GIVEN INSTRUCTION. Render the data below, from its first line through the line containing "will pyautogui.click(x=1203, y=595)." (both included), as a JSON list of strings with one string per line and blank lines omitted.

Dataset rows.

┄┄┄┄┄┄┄┄┄┄┄┄┄┄┄┄┄┄┄┄

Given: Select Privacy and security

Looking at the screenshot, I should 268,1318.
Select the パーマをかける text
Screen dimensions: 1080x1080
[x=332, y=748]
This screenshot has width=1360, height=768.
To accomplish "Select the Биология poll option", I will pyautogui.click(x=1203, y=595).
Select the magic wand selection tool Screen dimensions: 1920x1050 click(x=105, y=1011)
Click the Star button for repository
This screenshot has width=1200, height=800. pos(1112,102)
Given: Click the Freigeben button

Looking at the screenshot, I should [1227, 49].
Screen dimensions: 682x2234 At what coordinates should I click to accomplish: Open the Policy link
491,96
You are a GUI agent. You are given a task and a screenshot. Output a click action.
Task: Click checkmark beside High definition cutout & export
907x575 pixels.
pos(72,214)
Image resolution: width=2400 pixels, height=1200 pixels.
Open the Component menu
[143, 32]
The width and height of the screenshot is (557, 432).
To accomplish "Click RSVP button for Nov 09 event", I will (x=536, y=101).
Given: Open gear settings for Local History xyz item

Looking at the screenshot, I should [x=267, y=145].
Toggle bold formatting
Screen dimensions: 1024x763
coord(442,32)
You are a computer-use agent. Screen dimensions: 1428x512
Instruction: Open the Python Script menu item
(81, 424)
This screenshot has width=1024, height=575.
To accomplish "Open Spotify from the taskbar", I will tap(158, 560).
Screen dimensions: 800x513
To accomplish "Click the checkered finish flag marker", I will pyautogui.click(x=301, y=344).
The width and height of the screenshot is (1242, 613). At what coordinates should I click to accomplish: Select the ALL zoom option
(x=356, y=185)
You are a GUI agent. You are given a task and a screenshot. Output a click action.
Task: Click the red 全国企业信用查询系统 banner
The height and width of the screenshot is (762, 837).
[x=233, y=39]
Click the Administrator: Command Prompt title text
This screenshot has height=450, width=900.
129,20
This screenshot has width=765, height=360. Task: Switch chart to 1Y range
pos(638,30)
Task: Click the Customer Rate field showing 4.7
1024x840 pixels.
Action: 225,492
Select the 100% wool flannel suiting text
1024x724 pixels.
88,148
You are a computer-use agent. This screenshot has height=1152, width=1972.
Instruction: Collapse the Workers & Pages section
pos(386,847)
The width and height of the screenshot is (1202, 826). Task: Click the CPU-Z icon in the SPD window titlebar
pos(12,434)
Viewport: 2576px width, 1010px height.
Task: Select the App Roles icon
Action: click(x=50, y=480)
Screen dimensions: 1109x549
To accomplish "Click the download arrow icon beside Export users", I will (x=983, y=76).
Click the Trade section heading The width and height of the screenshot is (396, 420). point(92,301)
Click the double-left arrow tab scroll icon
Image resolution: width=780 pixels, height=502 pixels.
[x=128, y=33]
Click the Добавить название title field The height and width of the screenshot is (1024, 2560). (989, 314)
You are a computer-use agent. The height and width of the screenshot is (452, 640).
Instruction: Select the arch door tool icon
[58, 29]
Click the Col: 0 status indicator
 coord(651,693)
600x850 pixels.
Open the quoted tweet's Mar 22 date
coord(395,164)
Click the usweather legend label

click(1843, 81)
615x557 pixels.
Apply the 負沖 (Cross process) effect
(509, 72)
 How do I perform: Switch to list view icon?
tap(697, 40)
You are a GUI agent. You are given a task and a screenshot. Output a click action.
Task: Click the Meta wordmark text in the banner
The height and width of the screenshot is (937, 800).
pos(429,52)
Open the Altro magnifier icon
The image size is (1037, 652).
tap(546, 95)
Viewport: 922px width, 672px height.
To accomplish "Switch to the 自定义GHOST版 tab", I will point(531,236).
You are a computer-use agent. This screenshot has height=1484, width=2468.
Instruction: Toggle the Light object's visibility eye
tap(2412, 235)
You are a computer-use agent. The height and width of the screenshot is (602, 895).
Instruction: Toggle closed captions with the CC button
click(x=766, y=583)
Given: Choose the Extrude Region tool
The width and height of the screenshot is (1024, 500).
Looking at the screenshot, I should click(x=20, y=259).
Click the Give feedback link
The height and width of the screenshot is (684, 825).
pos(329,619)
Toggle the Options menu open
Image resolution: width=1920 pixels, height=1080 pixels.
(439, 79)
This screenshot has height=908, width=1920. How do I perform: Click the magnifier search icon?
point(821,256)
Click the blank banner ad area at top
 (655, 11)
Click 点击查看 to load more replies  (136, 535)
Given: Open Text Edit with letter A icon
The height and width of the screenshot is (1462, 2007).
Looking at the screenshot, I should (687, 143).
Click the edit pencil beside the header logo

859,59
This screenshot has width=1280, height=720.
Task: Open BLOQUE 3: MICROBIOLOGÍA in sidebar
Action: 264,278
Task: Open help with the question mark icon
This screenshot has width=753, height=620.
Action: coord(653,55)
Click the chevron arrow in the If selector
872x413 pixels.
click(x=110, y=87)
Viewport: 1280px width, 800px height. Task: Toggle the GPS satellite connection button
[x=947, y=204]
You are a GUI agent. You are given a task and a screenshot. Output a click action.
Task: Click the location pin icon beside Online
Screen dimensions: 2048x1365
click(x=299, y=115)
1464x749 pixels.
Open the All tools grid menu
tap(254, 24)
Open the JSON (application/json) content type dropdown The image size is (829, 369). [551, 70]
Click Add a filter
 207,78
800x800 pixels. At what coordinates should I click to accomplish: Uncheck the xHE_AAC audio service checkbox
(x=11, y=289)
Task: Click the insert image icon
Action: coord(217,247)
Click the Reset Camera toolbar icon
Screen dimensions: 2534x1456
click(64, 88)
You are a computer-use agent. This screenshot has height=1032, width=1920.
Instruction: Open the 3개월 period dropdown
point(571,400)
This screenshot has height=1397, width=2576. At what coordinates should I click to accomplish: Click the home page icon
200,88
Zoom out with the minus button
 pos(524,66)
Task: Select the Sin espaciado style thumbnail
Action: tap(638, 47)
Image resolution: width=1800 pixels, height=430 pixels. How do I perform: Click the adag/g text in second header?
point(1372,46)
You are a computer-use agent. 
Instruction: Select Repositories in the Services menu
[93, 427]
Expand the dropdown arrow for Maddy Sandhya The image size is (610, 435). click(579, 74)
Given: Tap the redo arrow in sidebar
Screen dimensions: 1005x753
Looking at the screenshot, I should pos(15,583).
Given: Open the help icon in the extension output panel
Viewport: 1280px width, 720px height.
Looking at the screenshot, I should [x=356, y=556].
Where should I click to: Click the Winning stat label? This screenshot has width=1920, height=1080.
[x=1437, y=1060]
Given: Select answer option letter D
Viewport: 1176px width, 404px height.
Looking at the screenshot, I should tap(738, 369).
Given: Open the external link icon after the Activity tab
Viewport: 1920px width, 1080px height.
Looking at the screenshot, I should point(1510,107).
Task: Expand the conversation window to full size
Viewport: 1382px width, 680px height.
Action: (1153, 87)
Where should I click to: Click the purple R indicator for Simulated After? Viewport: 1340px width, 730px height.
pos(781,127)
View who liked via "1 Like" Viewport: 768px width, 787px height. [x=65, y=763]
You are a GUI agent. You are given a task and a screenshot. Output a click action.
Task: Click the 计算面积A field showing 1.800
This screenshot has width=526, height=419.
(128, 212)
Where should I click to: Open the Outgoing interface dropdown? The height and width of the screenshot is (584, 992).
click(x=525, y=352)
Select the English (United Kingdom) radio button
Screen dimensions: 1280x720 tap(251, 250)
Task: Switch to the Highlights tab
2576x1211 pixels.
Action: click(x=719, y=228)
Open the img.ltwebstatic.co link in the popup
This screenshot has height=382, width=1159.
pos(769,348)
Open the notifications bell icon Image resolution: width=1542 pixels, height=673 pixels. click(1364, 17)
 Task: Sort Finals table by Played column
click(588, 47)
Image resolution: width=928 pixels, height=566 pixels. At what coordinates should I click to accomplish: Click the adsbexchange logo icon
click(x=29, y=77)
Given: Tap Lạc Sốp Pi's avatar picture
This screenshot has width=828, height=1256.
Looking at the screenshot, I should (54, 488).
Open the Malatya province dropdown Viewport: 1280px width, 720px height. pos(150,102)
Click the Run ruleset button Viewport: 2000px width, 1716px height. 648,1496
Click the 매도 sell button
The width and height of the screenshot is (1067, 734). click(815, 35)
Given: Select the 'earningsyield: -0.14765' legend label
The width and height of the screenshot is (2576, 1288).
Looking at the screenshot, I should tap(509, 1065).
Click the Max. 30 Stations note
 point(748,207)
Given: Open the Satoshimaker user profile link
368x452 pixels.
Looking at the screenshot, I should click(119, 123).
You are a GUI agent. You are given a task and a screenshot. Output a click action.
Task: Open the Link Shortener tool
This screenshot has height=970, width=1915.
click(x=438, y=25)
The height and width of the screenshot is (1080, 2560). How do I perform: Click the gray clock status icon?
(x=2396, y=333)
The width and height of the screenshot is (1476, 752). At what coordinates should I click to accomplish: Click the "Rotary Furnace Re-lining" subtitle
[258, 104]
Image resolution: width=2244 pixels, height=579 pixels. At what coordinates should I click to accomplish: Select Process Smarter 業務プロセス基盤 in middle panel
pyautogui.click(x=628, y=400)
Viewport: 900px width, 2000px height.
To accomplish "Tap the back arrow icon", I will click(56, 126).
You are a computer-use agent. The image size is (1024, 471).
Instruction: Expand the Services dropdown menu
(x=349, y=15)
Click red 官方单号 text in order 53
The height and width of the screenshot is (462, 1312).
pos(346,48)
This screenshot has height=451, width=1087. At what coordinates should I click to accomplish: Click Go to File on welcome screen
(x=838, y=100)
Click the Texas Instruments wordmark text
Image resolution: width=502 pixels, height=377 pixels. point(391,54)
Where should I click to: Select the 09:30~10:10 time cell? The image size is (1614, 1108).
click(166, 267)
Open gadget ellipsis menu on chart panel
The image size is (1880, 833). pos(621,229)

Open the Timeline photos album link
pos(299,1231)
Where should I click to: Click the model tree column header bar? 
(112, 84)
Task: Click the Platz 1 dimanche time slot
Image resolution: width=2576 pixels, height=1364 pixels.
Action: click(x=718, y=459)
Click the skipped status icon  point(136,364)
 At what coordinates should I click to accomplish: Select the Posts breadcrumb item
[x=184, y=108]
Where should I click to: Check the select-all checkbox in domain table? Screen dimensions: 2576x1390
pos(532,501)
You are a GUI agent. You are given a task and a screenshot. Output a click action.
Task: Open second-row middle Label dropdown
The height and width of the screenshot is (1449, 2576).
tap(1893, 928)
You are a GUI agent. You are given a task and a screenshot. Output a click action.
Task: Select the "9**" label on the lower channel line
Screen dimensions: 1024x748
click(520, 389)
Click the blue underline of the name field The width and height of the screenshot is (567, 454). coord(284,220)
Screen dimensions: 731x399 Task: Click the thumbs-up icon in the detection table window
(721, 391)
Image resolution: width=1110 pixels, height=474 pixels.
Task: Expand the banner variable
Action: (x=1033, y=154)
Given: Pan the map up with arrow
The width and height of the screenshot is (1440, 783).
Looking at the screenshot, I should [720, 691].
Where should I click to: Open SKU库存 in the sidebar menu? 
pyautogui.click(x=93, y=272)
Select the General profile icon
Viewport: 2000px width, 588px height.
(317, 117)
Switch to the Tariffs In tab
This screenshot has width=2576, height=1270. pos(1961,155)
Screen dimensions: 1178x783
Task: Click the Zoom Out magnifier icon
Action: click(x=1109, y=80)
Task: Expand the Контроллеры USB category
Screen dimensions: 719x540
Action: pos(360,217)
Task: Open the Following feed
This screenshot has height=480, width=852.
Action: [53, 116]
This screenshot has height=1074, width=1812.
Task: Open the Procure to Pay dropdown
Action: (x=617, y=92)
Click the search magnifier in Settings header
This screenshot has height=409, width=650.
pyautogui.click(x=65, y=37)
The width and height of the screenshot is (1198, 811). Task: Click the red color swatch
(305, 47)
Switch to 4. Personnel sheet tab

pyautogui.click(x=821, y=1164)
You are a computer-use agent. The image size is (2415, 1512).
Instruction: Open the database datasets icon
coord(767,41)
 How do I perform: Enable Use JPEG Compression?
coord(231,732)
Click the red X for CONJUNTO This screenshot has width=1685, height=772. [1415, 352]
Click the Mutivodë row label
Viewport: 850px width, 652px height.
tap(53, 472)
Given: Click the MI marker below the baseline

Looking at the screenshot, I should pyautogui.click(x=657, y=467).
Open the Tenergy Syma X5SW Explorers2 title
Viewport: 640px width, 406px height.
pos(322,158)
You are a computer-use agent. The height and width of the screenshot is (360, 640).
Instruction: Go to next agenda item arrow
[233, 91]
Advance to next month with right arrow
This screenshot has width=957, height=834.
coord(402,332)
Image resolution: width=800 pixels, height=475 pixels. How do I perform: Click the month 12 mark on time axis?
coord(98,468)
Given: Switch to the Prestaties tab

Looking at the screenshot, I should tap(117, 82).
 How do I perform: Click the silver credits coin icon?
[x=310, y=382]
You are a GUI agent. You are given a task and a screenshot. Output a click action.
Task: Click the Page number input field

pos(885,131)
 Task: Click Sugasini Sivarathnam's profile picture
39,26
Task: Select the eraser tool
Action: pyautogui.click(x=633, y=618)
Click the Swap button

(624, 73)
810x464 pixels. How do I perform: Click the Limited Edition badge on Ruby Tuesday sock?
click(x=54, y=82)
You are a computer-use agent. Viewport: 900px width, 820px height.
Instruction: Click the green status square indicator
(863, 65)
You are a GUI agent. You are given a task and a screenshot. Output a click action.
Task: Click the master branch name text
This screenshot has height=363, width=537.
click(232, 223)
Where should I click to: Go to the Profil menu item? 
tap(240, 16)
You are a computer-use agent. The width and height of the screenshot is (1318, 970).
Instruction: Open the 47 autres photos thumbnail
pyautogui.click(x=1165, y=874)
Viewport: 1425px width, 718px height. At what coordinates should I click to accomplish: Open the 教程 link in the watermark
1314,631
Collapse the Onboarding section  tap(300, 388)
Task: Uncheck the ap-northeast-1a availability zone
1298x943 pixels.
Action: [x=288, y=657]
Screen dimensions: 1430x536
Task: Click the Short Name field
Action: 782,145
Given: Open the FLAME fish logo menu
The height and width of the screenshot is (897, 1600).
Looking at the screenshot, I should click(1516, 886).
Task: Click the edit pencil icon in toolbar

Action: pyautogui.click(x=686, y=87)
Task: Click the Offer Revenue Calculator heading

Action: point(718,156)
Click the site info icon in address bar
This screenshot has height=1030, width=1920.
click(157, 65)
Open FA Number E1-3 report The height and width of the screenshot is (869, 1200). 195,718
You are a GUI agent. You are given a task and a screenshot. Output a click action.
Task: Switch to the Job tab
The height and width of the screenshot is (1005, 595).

┄┄┄┄┄┄┄┄┄┄┄┄┄┄┄┄┄┄┄┄

EXERCISE RESULT.
[
  "Given: Select Privacy and security",
  "Looking at the screenshot, I should 268,1318.",
  "Select the パーマをかける text",
  "Screen dimensions: 1080x1080",
  "[x=332, y=748]",
  "This screenshot has width=1360, height=768.",
  "To accomplish \"Select the Биология poll option\", I will pyautogui.click(x=1203, y=595)."
]